First appearing in 2003 with their debut LP ‘Asylum’ and awarded ‘Best Group’ and ‘Best Single’ at the Lyric Pad UK Hip Hop Awards 2005, Foreign Beggars are a British hip-hop collective based in London, branching out from various geographical backgrounds yet consisting in the main of MCs Orifice Vulgatron and Metropolis, human beatboxer, Shlomo, producer, DagNabbit and DJ Nonames. Their music is tight, philosophical, existential, multi-faceted and in the case of ‘Stray Point’ at least, is blessed with no shortage of divisions and juxtapositions, heavy-beats, double-time spitting, dub elements, sci-fi horror, growling electro devices and complex, confusing sample-scapes. Subversive, politically conscious yet anchored squarely in the ‘thousand and one tears’ of human behaviour, ‘Stray Point Agenda’ morphs fluently from the sparse, minimal beats of logic to the choking orchestral smoke of a slowburn apocalypse. There are a million ways to die and the furious, double-time parable, ‘Confessions of A…’ and ‘To Be A Memory’ account for most of them. Let’s face it, in a world where the threat of having your vocal chords removed, your face ripped off, having both of arms broken, part of your heart choked and most of your arteries blocked, death offers you your only true freedom – choose safety and you embrace ‘safety in cages’ – which isn’t truly living at all. It’s the age-old existential dilemma: the only certitude in life is ‘death’ and our only freedom in life is choosing the way it happens: ‘death-squad, shoot gun, execution’. In the matrices and the dataspheres of computerized information, global corporations, rapid technology and hi-tech warfare, a peaceful, human death is about as much as we can hope for. Representing humanity and the force of nature on this record is the languid, retro fabric of tracks like, ‘On A Winter’s Day’ (featuring elements of Jose Feliciano’s ‘California Dreamin’) and the soulful grooves of ‘Interlude’ – a temporary lull before the storm and the full-on cyber onslaught of ‘Backdraft’, and ‘Hot Plate’.

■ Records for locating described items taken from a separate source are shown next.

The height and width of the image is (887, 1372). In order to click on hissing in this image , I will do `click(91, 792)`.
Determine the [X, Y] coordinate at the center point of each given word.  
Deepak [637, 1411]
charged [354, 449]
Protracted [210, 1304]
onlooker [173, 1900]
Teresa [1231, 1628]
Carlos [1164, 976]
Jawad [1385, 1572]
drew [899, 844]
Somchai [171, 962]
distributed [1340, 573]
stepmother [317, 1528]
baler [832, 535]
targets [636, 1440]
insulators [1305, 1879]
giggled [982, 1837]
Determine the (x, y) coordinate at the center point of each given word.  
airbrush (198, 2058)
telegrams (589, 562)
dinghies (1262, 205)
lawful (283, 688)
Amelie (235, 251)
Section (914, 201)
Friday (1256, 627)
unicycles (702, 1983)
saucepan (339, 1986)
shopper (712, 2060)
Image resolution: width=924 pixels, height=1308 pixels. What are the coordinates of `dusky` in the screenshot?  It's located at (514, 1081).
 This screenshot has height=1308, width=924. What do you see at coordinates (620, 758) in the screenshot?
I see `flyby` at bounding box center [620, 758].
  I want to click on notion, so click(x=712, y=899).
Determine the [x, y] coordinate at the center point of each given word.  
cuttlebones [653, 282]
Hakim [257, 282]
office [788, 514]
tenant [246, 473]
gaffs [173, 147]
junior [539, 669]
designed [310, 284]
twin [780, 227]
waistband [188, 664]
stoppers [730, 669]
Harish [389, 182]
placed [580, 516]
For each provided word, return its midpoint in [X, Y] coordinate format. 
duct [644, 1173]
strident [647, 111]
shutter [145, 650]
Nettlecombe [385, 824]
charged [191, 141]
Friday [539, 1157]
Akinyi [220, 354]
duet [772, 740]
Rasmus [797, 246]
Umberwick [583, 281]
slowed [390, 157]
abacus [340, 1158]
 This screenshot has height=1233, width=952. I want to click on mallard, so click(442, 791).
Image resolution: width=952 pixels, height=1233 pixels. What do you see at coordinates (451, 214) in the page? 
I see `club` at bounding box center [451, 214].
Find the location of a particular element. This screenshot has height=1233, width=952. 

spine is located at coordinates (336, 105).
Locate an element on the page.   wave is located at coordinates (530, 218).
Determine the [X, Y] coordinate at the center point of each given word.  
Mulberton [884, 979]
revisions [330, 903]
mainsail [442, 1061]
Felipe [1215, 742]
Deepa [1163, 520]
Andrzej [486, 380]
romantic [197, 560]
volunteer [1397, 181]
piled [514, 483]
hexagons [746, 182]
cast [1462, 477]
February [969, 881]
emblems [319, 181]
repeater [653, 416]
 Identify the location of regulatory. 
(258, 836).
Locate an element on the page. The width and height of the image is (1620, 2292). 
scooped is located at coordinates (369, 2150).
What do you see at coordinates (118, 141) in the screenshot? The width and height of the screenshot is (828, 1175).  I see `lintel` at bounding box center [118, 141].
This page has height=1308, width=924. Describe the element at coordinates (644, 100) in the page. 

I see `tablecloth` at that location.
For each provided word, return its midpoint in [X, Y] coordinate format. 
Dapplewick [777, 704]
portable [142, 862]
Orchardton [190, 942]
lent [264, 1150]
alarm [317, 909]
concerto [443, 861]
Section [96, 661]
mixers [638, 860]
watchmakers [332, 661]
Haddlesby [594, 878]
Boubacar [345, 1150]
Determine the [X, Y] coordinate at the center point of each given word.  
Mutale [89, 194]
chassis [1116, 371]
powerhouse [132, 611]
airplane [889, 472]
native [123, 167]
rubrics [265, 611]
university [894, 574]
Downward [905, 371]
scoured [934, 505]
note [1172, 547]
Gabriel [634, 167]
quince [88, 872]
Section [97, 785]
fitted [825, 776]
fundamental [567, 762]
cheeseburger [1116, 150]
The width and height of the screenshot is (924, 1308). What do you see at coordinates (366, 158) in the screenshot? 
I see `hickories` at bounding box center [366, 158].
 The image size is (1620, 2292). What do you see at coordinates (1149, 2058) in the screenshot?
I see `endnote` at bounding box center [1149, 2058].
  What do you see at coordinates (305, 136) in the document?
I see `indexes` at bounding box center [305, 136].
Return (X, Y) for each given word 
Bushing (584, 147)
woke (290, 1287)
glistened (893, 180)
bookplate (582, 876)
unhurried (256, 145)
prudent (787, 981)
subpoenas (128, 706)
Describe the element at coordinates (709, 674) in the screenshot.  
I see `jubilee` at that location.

It’s a beautifully paced record, celebrating the tissue of human emotions – good, bad, innovative but never indifferent – that equip the ghost at the heart of the machine, a ghost that is, for the most part, immobilised in cold war situation; a full-on Mexican Stand-Off between livin’and dying tryin’.
Fans of ‘The Private Press’, Subtle and Roots Manuva are likely to find this a very, very precious record indeed.